Could you copy every line of the data that contains the word "tweet"?

● Supplied material:
============
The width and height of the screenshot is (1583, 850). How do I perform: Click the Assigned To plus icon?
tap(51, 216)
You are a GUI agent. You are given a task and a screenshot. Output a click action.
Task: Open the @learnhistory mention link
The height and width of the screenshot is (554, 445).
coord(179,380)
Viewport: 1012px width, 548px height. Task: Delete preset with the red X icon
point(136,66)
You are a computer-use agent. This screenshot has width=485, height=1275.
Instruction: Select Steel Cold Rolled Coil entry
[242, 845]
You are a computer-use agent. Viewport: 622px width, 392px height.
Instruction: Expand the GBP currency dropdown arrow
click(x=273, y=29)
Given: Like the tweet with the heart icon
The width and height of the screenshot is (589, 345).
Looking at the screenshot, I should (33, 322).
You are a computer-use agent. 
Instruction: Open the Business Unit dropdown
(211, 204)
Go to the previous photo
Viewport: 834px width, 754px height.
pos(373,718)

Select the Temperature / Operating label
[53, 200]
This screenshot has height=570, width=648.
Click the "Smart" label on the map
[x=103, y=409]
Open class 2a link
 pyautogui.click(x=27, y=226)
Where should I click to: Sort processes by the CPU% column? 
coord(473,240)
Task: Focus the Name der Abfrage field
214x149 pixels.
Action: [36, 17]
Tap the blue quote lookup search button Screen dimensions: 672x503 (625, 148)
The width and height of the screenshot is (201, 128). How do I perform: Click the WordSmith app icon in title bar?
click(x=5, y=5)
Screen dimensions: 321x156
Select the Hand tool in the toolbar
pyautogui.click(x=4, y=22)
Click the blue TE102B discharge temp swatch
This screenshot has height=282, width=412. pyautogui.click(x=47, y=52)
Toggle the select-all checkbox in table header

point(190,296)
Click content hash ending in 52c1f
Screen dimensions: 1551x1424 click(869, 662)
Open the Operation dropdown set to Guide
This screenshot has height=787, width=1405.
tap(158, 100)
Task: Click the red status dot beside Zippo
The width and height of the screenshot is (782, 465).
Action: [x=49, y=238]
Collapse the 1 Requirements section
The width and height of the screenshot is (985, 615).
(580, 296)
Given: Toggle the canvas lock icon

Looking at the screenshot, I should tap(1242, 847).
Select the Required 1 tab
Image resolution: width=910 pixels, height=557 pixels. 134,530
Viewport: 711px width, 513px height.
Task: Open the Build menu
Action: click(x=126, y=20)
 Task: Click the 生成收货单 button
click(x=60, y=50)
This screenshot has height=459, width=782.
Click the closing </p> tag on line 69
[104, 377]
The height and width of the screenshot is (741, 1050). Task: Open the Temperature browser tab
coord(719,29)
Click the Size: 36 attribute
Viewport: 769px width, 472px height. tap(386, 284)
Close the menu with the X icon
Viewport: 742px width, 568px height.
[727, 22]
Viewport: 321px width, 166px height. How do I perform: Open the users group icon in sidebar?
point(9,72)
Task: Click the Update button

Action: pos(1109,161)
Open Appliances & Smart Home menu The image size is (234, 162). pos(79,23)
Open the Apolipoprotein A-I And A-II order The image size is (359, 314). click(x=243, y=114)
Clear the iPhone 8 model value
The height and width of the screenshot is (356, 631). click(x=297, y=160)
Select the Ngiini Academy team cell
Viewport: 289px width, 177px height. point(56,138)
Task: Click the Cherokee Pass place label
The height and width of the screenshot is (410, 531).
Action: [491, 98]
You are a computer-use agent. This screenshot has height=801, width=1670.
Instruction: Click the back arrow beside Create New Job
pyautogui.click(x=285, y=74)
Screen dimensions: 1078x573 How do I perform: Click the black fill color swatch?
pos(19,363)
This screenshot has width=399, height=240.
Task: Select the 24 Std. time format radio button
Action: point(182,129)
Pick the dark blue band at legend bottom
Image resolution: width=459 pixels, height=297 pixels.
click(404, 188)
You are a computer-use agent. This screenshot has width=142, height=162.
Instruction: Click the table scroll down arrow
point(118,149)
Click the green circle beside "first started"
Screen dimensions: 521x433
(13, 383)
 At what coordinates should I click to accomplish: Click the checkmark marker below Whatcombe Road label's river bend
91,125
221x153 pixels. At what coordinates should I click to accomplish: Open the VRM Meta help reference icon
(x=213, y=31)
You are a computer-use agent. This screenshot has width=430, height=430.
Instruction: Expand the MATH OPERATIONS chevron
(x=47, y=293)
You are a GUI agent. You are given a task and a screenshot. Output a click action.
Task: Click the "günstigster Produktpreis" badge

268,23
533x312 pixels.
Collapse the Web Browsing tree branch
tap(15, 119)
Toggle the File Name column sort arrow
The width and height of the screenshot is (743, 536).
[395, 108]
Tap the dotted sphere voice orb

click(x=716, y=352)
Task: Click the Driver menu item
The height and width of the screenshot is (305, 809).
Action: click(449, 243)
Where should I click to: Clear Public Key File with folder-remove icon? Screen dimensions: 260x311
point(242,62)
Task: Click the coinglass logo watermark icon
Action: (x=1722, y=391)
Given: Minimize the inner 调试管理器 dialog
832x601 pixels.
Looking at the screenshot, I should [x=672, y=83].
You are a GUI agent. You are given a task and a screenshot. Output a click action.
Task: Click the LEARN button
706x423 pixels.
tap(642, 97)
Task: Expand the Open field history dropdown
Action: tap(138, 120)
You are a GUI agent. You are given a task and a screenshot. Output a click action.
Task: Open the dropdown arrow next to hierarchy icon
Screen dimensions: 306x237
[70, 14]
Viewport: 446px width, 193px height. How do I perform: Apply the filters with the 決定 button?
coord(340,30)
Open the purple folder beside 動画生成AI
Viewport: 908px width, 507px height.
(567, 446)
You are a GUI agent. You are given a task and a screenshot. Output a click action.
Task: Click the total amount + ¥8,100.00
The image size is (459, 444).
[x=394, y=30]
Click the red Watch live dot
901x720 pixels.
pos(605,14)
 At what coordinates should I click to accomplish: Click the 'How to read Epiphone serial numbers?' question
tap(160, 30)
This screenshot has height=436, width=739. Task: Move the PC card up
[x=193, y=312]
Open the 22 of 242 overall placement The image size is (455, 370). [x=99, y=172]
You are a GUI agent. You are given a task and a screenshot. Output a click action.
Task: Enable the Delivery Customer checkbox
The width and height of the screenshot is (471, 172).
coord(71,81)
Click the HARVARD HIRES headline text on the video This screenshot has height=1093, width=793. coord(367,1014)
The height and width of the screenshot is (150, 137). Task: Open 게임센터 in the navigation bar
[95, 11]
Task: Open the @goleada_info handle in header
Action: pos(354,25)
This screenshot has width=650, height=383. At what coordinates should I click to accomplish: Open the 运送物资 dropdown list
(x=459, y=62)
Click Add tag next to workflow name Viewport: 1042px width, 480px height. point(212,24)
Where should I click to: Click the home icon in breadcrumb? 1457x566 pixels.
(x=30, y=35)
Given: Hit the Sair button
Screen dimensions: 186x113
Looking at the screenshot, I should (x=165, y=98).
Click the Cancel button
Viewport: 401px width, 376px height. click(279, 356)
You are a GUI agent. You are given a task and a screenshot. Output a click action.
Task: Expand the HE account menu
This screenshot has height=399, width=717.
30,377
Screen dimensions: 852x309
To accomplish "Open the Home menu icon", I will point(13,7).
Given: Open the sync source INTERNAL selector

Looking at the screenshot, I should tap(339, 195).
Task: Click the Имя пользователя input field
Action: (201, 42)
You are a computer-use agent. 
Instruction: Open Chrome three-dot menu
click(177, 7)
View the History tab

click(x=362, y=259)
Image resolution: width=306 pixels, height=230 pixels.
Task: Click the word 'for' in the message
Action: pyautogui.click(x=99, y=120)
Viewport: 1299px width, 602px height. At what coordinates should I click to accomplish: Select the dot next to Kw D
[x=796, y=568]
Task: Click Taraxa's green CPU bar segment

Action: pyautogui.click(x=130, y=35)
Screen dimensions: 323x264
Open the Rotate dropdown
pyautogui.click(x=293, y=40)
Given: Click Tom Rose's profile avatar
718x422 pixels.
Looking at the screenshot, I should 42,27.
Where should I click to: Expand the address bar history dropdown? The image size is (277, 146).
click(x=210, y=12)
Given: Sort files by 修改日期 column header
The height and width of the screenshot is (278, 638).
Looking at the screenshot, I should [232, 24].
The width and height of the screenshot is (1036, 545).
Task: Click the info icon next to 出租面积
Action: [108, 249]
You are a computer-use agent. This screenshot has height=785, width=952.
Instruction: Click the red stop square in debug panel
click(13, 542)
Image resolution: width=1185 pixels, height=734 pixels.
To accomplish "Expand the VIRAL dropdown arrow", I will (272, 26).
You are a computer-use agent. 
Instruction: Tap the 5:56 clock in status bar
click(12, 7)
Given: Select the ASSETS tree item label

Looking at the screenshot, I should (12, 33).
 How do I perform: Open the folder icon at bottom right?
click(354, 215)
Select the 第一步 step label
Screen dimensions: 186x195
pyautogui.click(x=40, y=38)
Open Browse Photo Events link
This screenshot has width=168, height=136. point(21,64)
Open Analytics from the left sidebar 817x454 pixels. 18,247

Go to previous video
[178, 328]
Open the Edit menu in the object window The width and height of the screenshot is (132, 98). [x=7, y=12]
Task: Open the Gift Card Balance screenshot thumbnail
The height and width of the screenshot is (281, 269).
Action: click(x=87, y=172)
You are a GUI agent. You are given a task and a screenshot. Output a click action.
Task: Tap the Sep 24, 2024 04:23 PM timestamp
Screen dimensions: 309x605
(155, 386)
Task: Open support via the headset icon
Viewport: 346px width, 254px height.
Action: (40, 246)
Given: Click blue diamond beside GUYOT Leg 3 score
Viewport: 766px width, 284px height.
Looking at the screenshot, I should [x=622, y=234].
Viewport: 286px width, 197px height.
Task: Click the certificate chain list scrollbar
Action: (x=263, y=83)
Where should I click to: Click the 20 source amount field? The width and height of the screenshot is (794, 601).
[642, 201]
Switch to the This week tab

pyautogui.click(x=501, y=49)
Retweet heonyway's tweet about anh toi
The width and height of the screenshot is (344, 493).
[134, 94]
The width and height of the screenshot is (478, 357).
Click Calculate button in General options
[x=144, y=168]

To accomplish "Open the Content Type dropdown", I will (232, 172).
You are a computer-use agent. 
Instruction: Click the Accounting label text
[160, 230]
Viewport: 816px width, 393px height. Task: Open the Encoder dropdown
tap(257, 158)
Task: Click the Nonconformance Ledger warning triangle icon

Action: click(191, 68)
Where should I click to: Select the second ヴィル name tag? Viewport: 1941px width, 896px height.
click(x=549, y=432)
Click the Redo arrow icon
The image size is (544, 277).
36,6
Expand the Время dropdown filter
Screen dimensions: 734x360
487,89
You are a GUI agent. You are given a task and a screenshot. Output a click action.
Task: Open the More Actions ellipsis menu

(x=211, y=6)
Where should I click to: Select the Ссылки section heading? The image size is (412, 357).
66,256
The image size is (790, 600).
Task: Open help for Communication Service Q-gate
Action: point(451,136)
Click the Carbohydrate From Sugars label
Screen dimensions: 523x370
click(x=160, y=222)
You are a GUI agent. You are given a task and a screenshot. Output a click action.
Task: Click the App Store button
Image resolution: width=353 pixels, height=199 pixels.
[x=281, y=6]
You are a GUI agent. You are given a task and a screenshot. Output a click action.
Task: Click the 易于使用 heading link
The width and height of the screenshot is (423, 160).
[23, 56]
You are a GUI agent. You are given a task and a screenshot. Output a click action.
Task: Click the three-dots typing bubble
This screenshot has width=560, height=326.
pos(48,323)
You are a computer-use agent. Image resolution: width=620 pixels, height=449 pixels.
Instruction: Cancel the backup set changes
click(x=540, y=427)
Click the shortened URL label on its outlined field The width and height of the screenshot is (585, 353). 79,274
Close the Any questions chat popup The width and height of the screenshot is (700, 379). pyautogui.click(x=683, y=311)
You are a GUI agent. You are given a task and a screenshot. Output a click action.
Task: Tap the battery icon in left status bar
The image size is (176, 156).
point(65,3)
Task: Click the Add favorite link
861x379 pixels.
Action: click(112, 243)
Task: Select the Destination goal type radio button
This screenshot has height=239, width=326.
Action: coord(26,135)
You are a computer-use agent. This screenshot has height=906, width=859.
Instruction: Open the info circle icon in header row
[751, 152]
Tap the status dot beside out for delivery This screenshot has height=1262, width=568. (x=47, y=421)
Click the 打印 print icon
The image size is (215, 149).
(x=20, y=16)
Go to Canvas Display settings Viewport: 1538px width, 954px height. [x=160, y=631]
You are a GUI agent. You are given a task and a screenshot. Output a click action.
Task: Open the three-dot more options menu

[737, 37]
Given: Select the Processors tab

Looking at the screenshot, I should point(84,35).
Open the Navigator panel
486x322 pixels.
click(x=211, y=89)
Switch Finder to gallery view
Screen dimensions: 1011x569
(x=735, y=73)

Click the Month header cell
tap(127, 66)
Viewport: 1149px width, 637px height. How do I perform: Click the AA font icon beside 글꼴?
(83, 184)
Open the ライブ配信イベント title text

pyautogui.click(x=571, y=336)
============
● Answer space:
Given: Like the tweet with the heart icon
Retweet heonyway's tweet about anh toi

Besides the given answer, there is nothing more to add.